I’m having too much fun following the elections. All this week I’ve been staying up way past my bedtime trolling for information. There are now three concurrent elections to follow: the obvious one, ours, and Halifax’s. O the punditry! The polls! The stakes! The spending! The debates!

I put together an essay for the S.G. website from snippets of prior writing. Mk. admitted she had overestimated the number of words required to constitute an “article,” and that’s quite understandable. There’s probably also a vast difference between what one could express using 1,200 to 1,500 Japanese characters and 1,200 to 1,500 English words. M. and I thus wrote beyond what she had in mind to ask for, but there shouldn’t be a problem.

The article was well-received, which delightfully surprised me.

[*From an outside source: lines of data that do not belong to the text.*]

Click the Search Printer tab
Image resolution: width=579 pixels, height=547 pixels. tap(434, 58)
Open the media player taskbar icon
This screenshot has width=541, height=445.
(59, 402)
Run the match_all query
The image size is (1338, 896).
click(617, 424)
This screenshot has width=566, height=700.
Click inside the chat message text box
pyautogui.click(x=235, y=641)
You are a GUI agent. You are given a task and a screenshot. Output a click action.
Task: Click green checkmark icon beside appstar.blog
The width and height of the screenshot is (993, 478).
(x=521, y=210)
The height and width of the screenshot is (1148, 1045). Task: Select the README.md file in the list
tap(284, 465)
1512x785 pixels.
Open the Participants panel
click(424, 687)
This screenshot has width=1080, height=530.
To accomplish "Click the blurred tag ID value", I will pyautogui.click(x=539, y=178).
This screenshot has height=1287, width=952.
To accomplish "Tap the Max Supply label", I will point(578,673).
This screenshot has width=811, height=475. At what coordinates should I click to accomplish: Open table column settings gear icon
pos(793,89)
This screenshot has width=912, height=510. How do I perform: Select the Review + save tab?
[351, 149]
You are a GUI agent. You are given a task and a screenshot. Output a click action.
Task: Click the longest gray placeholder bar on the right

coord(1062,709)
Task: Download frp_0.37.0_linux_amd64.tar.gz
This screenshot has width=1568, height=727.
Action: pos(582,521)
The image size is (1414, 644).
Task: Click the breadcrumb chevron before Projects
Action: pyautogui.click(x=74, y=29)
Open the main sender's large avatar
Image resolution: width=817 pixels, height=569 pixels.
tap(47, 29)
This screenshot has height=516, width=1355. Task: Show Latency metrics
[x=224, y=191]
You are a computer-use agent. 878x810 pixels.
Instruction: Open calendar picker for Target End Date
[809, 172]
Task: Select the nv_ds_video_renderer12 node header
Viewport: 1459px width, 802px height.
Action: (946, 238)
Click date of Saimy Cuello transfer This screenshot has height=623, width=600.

I thought my candor would be inappropriate, and I braced myself for the worst. But then I’m told that it was funny, and engaging, even though the reader had to use a dictionary. Yahtzee! That’s just what I’m looking for. I have a few readers for whom English is a second language and I often wonder if they get anything out of these posts. Since the essay is largely made up of material from the posts, perhaps I am doing something right.

Still, it was amazing to me how much a ‘slight’ change in audience affected the final prose. I was doing a surprising amount of formalizing – e.g. “kids” became “children,” and of course a lot of my observations were just too frank insensitive to make the final draft.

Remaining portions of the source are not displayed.